The optimization problem of Lasso can be expressed in the following form: minimization: the square error term +λ Σ|β|. Wherein the square error term measures the difference between the model predicted value and the actual value, λ is the regularization parameter, and β represents the coefficient vector of the model. As λ increases, the optimization process may cause the coefficients of the partial features to gradually shrink to zero. This is because regularization term penalizes the absolute value of the coefficients, making the optimization process more prone to select fewer features and compress the coefficients of less important features to zero. Due to the influence of L1 regularization, the coefficients of certain features become zero, thus enabling feature selection. Features with non-zero coefficients are considered to be more important in interpreting the target variables and are therefore preserved. The mathematical expression of Lasso may be equivalent to the following formula:

the first half part in the formula represents the fitting of the original objective function, the second half part represents the punishment item of the parameter, the smaller the punishment coefficient lambda epsilon [0, + ], the smaller the punishment force of the model, the more the reserved characteristic variables, the larger the lambda, the larger the punishment force, and the more the parameter with the coefficient of 0. In a word, lasso can realize shrinkage and feature selection of model coefficients in an optimization process by introducing an L1 regularization term and adjusting a regularization parameter lambda, so that the aims of reducing model complexity and preventing overfitting are achieved.

Further, in step 3):

EBM model training process: the EBM model is an additive model that fits the features with a lifting tree model and looks for interaction term effects between the features. The personal credit data is input into an EBM model, single characteristics in the EBM model and second-order interaction characteristics in the EBM model are determined, output results of the single characteristics and output results of the second-order interaction characteristics are determined, and the single characteristics and the second-order interaction characteristics are added to obtain a final prediction result.

Identifying the second-order interaction characteristics of the EBM model specifically comprises the following steps:

the EBM model is characterized in that a lifting tree model is fused into a generalized additive model, and the EBM model structure is as follows:

wherein,is the main effect, sigma _i，j f _ij (x _i ，x _j ) Is a second order interaction effect, g (E (y|x)) represents how each feature affects the output of the model.

Given any pair of features (x _i ，x _j ) Training the model to obtain a shape function f _ij (x _i ，x _j ) The corresponding individual feature has a shape function f _i (x _i ) Training a first part of parameters corresponding to the main effect as the main effect, calculating residual errors after the main effect of all the characteristics is trained, and training the interaction f by taking residual error reduction as a target _ij (x _i ，x _j ) A corresponding second partial parameter. If (x) _i ，x _j ) Has stronger correlation with the interaction f _ij (x _i ，x _j ) The residual error is greatly reduced.
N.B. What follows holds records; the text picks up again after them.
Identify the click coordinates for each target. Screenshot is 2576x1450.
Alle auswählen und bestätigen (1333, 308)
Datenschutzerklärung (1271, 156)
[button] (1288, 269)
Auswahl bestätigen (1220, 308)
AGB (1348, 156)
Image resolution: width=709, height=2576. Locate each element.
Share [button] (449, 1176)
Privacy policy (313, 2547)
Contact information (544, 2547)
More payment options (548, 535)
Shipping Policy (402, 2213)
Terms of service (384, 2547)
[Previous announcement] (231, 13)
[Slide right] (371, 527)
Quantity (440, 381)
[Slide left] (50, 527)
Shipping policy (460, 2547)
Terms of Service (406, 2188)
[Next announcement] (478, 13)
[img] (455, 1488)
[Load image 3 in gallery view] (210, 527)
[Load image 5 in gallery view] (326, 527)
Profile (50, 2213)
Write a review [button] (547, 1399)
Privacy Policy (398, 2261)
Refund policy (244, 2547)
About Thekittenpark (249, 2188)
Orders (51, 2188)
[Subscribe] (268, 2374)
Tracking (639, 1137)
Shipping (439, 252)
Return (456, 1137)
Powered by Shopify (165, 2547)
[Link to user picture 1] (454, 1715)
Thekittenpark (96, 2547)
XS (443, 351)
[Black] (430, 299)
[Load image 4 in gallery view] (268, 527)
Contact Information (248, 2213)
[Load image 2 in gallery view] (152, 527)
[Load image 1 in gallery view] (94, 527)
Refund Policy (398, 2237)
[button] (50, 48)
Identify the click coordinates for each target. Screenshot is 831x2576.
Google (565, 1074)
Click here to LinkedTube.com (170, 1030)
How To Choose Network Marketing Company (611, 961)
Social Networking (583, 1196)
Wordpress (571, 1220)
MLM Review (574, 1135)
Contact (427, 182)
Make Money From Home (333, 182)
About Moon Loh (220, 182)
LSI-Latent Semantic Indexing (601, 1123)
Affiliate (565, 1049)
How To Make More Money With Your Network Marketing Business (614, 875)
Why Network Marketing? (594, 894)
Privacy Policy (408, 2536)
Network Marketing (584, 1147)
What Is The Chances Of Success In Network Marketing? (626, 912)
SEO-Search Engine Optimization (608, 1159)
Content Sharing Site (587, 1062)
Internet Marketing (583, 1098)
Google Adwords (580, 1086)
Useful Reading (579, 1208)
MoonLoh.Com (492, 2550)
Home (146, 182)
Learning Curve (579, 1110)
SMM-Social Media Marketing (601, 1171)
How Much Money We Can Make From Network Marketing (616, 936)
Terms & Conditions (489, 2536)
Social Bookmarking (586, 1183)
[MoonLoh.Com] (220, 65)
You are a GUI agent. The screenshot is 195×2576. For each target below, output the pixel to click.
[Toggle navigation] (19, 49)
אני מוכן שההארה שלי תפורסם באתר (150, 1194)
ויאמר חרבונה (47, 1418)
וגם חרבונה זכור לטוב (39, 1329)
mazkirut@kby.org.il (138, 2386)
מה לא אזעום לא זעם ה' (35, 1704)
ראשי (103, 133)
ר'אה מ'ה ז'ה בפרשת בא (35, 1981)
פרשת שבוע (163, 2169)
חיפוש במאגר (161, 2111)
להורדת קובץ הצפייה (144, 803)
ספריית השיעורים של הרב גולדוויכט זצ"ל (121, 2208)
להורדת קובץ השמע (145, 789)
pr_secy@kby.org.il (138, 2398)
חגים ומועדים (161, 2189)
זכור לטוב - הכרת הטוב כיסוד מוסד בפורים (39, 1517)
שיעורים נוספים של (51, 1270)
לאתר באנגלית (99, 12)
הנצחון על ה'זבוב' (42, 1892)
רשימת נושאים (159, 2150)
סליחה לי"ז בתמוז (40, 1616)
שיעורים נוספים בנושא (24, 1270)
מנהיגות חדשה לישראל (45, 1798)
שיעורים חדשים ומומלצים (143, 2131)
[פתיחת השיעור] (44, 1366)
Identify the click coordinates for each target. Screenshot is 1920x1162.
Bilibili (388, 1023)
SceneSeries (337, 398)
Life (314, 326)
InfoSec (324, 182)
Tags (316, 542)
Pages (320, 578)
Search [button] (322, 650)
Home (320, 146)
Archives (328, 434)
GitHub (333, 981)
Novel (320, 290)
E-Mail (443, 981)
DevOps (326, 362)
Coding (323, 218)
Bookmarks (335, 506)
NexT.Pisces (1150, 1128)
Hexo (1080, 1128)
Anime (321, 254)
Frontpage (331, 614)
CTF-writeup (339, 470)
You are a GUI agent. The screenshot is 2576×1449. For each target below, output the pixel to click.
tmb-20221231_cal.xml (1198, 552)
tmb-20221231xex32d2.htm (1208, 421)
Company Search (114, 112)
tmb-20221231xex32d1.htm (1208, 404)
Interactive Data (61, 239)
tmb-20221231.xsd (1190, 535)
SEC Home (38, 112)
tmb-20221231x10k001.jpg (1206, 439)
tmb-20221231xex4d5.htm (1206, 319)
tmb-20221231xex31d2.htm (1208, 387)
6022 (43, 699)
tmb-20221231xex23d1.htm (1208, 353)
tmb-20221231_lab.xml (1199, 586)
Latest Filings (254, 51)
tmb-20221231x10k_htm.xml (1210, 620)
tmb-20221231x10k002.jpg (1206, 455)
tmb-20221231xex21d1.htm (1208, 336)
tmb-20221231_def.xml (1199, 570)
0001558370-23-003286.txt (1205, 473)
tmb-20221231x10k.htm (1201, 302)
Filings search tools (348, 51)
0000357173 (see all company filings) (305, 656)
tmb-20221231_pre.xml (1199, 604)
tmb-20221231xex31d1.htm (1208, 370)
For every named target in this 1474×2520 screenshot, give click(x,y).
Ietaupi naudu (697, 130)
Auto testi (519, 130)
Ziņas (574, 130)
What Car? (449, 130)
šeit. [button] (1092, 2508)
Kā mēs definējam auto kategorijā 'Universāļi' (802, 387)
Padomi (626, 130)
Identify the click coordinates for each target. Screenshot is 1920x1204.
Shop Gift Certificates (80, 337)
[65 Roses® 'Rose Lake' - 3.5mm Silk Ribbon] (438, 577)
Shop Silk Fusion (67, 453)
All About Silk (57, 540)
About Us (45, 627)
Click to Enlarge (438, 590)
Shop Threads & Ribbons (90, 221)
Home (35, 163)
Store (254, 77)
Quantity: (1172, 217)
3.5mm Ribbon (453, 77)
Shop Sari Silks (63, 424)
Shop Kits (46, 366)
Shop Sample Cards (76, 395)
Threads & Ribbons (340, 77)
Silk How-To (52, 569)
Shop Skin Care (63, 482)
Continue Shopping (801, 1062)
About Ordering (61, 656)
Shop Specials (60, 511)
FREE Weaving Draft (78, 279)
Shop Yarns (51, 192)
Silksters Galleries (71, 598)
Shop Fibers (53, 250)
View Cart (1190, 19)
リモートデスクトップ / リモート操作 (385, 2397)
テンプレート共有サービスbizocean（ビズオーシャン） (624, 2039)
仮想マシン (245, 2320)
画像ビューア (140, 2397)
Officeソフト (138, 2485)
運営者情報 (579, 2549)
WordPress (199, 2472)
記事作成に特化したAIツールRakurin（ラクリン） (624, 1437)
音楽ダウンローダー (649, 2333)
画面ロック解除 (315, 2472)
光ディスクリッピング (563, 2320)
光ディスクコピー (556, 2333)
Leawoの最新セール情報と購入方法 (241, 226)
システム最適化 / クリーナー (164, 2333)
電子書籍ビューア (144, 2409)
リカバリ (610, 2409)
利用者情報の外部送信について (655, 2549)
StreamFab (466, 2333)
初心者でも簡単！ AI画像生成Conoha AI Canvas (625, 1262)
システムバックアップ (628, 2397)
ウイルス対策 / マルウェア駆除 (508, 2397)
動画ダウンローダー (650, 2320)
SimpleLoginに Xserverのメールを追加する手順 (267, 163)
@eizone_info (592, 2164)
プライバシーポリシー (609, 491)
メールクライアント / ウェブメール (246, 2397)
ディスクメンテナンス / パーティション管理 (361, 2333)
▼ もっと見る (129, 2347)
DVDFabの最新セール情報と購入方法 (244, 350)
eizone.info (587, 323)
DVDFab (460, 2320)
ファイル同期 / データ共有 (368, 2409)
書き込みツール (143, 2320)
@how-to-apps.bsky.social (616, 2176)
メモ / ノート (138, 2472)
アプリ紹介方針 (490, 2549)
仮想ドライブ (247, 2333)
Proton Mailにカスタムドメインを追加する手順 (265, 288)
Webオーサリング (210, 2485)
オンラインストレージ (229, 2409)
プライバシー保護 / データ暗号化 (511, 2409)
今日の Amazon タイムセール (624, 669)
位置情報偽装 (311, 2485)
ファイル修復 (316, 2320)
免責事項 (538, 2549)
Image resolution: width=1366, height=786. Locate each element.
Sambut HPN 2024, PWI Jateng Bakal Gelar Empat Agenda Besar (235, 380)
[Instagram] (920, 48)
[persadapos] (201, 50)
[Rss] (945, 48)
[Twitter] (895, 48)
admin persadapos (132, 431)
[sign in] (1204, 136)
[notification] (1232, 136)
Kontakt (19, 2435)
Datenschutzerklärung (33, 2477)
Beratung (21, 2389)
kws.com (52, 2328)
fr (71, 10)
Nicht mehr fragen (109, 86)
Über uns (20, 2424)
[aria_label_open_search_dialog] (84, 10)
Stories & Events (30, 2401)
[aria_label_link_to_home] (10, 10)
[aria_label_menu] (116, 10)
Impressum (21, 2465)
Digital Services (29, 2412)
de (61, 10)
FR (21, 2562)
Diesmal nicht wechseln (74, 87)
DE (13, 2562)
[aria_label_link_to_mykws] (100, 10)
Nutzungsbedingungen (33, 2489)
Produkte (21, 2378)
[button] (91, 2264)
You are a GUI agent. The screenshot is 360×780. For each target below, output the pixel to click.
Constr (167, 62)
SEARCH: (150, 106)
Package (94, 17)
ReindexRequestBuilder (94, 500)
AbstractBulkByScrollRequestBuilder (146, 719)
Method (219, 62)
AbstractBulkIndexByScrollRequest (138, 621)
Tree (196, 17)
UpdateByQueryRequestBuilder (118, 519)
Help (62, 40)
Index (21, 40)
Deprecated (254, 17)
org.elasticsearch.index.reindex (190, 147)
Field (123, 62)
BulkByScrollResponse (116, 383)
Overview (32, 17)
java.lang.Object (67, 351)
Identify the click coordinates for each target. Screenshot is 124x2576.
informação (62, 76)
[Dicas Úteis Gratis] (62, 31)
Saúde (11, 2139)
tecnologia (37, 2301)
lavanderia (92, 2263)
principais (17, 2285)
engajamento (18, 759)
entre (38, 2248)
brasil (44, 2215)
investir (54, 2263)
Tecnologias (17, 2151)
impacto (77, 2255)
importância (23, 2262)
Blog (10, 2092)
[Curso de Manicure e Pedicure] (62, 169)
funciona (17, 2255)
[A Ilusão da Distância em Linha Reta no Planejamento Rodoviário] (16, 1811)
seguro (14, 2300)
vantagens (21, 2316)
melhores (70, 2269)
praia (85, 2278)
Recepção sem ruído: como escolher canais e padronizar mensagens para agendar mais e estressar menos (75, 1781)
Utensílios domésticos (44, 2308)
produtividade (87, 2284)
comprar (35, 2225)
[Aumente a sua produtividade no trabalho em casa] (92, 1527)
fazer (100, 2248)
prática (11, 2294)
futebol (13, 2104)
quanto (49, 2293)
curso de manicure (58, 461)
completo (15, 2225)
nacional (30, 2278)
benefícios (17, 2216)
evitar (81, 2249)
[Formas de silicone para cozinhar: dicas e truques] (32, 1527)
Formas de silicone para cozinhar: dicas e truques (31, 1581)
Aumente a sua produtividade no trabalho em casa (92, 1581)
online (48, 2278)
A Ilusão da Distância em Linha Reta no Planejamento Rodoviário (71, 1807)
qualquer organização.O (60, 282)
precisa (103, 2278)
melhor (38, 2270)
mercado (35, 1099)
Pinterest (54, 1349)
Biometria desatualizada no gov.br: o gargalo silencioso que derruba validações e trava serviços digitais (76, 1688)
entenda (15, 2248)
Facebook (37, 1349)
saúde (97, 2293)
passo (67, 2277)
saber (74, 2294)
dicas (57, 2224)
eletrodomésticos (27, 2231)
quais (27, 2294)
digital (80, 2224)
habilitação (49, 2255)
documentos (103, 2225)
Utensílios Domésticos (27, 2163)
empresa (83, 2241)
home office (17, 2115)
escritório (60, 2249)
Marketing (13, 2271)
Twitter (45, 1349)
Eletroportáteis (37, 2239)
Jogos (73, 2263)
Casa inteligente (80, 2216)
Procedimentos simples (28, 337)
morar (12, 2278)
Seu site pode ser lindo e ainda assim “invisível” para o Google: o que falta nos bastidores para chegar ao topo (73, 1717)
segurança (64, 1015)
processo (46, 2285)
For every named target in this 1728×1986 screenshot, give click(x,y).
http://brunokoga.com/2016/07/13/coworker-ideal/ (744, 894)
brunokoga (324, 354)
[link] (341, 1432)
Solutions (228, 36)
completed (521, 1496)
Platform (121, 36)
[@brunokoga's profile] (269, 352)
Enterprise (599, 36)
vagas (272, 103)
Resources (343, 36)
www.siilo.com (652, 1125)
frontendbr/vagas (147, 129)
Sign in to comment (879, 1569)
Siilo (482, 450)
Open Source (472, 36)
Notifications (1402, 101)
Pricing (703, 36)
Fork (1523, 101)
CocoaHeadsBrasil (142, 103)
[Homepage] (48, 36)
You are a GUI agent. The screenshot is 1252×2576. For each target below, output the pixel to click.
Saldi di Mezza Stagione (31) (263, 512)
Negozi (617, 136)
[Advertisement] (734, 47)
Binary function f for each pair of features _ij (x _i ，x _j ) Screening by using a FAST (Features from accelerated segment test, an algorithm for corner detection) algorithm, and selecting a remarkable second-order interaction item; and linearly adding the output result of the single feature and the output result of the second-order interaction feature to obtain a final prediction result of the EBM model.

Further, in step 4):

in order to compare the prediction effect of the EBM model on credit risk assessment, 5 common comparison models, namely a decision tree, a K neighbor model, XGBoost, a logistic regression model and a random forest, are selected. Accuracy, recall, precision, and F1 score (i.e., F1-score) were used as criteria for the model.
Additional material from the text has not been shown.